2023.09.15
『利益が出ているなら、賃上げ促進税制の検討を』
【制度の概要】
賃上げ税制(旧所得拡大促進税制)は、中小企業者等が、前年度より給与等を増加させた場合に、
その増加額の一部を法人税から税額控除(法人税額の20%を限度)できる制度です。
つまり、適用要件を満たせば、法人税を最大20%減少させる事ができます。
【適用対象期間】
令和4年4月1日~令和6年3月31日までの間に開始する事業年度。年数で言うと3年間は適用が可能となります。
【適用要件】
①通常要件
給与支給額が前年度と比べて1.5%以上増加⇒増加額の15%を税額控除
②上乗せ要件1
給与支給額が前年度と比べて2.5%以上増加⇒増加額の30%を税額控除
*15%(通常要件) + 15%(上乗せ要件1 )
③上乗せ要件2
教育訓練費の額が前年度と比べて10%以上増加⇒増加額の25%~40%を税額控除
*15%(通常要件) + 10%(上乗せ要件2)
*15%(通常要件) + 15%(上乗せ要件1) + 10%(上乗せ要件2)
【まとめ】
旧制度では、増加額の25%が税額控除の限度でしたが、40%まで引き上げられ、適用要件のハードルもかなり緩和されて非常に使いやすい制度になりました。

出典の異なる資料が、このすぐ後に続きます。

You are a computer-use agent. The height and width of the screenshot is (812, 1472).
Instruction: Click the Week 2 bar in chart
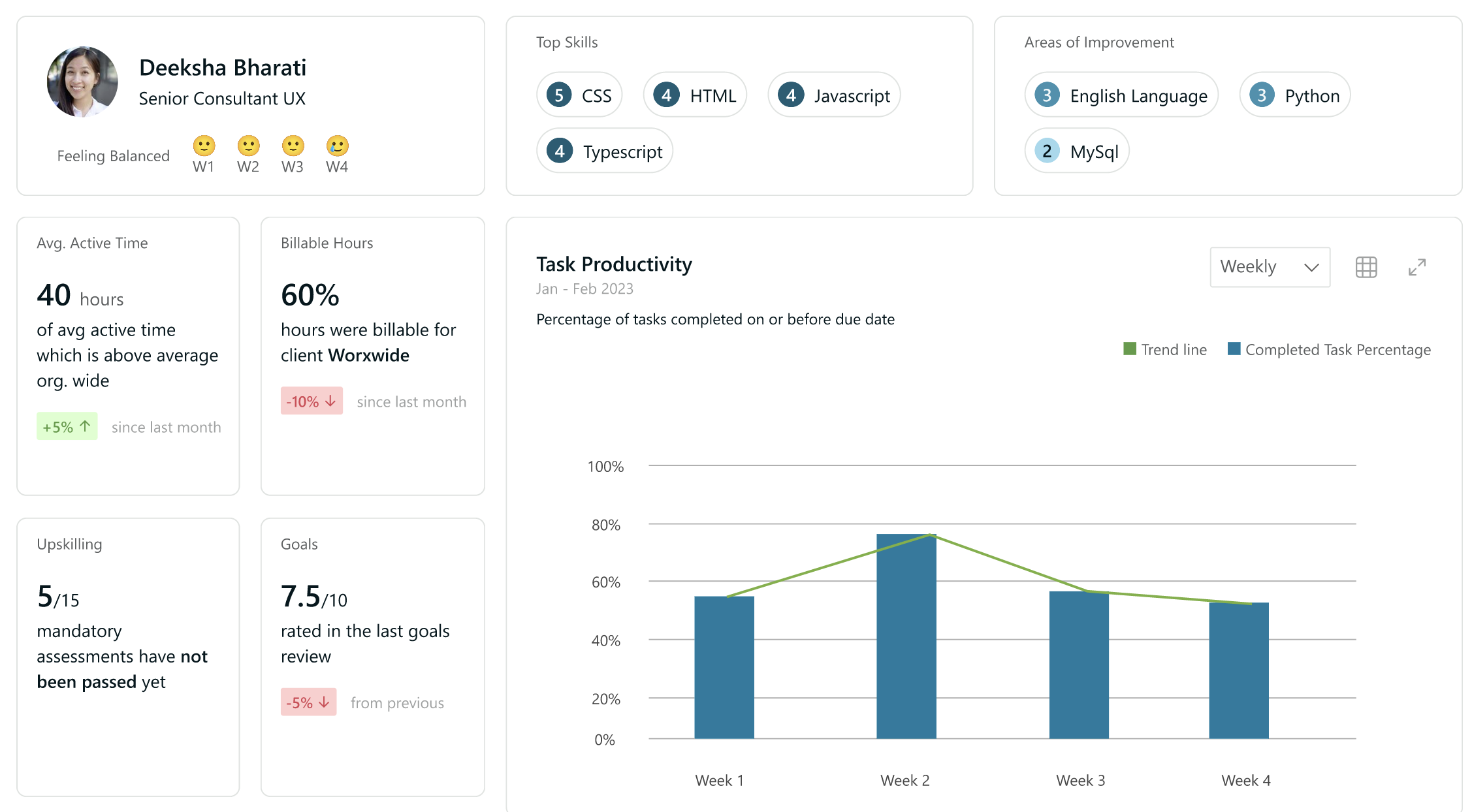pyautogui.click(x=906, y=636)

最低賃金の引上げや、人材不足、売手市場の昨今において、安定的な雇用の確保には賃上げが欠かせない問題となってきています。
せっかく賃上げしたのであれば、その賃上げにより享受できるメリットは最大限に享受すべきかと思います。
ただし、この制度はあくまで税額控除の制度であり、本来課税される税金を少なくできる制度です。赤字で税金が課税されないのであれば、これらの適用はできませんので注意が必要です。